VG_(get_memory_from_mmap): 214010961 bytes already allocated.

Sorry.  You could try using a tool that uses less memory;
eg. addrcheck instead of memcheck.
===

Valgrind was still loading shared libraries for the target process at this
point.  Valgrind had able to run the same code without debug symbols... 
the only change between binaries that work and fail is a -g at build time.

Using the work around from Alexandre (0xa0...), gets us past this crash.

Altough valgrind running these objects with debug symbols is at least a 
factor of twenty slower to boot our process... I wonder if there is a
performance problem dealing with > 500,000 debug symbols.
Comment 22 Tom Hughes 2005-10-06 01:15:19 UTC
This bug is complicated - it looks like the original probelm was a memory leak that got fixed. It then got reopened on the basis of a similar looking error message which probably had a completely different cause and since then any old memory exhaustion seems to have been tacked on to this bug.

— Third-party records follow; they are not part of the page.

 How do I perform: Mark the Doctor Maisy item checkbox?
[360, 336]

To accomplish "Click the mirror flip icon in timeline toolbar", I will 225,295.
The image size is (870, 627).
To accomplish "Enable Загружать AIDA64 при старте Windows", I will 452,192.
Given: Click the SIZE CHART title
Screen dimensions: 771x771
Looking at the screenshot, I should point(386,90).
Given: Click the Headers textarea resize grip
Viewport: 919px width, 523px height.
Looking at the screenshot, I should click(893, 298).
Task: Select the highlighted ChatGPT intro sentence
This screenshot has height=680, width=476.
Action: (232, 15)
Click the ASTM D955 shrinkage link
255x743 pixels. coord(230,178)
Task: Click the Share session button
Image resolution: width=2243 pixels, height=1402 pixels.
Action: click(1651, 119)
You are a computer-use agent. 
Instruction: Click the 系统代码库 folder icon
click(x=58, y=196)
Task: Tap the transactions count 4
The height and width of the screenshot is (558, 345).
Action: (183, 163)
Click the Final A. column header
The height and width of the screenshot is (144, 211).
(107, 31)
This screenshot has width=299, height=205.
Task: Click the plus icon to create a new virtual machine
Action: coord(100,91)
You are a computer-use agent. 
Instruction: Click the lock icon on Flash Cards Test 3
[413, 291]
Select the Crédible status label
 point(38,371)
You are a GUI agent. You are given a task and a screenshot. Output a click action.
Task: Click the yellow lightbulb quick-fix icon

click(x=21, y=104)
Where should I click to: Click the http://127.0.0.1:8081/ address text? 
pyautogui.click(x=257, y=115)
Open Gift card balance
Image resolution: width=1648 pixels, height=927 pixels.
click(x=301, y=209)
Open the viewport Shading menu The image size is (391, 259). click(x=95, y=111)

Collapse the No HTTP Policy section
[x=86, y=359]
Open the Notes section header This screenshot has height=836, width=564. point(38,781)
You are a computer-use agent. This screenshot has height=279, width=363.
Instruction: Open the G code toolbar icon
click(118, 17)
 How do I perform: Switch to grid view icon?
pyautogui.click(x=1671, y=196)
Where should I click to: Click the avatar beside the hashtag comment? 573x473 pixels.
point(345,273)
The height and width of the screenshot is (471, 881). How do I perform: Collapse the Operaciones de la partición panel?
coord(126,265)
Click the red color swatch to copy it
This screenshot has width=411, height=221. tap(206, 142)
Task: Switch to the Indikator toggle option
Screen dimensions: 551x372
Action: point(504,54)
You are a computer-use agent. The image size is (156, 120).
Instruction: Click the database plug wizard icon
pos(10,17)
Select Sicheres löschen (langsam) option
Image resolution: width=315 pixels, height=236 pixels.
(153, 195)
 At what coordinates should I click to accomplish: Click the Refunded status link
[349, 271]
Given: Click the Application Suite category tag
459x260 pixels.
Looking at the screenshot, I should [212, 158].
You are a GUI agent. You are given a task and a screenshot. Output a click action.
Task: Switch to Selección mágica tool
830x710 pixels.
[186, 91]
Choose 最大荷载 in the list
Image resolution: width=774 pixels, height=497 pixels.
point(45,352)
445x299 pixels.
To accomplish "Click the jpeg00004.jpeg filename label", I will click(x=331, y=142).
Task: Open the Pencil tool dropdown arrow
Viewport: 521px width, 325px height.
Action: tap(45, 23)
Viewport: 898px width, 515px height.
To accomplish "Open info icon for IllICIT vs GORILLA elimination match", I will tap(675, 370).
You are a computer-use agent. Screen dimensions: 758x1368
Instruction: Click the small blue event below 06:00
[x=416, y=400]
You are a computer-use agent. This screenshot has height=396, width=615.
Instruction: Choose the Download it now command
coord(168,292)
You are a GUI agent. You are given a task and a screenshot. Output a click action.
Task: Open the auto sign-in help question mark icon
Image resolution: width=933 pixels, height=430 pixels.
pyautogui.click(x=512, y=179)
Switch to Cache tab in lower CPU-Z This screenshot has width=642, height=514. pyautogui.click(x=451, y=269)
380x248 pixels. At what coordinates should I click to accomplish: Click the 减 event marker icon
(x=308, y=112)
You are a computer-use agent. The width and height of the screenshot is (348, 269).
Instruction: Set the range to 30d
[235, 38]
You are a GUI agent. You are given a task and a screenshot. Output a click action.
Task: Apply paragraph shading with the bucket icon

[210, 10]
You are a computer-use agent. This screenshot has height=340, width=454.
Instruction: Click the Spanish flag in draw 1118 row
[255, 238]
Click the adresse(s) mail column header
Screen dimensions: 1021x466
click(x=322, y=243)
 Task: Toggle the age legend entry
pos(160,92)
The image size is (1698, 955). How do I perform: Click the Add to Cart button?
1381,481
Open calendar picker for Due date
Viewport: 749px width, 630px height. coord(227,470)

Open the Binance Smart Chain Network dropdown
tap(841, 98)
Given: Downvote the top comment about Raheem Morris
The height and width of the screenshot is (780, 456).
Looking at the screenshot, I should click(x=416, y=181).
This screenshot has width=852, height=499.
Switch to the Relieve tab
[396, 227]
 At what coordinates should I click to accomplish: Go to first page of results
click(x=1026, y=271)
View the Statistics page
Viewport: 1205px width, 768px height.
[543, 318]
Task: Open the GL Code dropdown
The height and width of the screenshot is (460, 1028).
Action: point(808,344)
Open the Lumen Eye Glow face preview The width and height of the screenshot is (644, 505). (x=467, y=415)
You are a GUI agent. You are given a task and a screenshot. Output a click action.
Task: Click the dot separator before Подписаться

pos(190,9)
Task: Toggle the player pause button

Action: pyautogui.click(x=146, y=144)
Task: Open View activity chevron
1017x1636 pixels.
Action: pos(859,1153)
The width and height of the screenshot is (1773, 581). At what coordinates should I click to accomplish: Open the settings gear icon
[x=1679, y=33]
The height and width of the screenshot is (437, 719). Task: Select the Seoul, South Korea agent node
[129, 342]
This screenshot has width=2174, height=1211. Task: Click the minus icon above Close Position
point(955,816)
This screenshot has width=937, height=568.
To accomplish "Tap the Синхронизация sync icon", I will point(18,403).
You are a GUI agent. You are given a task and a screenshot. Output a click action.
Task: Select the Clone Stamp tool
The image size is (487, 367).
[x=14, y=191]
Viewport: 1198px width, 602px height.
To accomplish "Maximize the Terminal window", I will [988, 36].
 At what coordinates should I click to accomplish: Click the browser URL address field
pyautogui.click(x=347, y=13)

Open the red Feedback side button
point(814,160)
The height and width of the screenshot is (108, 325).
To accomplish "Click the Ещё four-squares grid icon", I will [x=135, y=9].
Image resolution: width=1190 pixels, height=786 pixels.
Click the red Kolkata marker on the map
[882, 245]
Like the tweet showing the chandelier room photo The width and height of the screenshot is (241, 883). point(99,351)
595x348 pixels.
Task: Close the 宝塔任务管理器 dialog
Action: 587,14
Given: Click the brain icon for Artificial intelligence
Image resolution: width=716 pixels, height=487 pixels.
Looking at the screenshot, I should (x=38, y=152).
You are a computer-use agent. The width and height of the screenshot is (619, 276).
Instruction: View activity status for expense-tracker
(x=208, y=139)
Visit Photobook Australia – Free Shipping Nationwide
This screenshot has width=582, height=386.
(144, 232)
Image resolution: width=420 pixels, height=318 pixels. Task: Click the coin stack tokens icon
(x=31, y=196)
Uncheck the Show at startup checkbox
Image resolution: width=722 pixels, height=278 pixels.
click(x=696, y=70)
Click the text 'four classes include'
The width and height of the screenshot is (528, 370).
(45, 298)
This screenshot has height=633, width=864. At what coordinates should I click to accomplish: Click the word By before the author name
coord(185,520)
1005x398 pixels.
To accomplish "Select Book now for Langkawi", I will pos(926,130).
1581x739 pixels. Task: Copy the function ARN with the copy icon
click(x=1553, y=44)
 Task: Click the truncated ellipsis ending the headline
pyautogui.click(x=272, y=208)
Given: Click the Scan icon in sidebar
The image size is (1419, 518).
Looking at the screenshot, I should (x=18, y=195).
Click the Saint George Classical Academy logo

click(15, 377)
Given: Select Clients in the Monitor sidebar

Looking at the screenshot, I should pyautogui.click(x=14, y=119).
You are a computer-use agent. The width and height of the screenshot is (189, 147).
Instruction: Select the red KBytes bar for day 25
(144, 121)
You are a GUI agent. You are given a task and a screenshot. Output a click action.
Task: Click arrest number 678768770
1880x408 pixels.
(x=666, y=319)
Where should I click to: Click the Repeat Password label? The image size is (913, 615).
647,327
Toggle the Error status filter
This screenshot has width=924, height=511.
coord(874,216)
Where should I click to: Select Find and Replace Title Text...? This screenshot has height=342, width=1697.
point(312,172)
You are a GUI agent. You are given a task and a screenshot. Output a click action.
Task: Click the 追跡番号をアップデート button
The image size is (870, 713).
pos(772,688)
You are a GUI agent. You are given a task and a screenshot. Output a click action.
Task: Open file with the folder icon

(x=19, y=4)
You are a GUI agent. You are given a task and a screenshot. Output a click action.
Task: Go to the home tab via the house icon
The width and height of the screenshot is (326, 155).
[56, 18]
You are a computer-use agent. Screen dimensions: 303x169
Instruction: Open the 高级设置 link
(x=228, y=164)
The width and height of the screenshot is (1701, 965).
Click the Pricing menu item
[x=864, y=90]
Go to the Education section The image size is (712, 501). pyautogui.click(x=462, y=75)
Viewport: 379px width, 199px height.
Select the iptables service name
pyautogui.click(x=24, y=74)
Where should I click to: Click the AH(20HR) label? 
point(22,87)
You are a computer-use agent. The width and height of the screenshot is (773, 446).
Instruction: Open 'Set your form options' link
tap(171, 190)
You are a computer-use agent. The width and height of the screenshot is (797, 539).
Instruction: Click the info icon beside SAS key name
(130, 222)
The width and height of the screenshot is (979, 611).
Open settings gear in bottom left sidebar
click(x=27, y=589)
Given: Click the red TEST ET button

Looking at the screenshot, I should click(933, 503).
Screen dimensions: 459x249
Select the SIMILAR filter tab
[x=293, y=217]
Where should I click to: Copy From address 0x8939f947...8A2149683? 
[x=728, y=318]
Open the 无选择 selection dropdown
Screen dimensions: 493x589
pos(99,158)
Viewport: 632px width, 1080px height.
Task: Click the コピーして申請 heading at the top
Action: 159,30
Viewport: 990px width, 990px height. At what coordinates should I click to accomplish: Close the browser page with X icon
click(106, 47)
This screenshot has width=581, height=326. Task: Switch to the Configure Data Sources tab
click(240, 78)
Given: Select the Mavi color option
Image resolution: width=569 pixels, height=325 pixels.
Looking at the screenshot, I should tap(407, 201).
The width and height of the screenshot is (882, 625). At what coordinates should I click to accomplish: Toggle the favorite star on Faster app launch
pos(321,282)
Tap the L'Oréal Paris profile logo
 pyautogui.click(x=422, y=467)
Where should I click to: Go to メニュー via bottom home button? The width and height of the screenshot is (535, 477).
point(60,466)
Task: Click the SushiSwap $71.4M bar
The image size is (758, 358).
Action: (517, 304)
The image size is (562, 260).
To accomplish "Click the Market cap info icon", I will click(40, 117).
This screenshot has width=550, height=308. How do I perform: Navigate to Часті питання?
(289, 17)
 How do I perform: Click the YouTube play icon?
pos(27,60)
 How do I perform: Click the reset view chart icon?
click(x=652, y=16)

Most of the memory exhaustions reported look like they arose while readint the debug information, which should be fixed with the new address space manager in the current SVN code. Given that, and that the original leak was fixed, I am going to close this now.

If any of you is still experienceing memory exhaustion problems in the current SVN code please open a new bug with the details.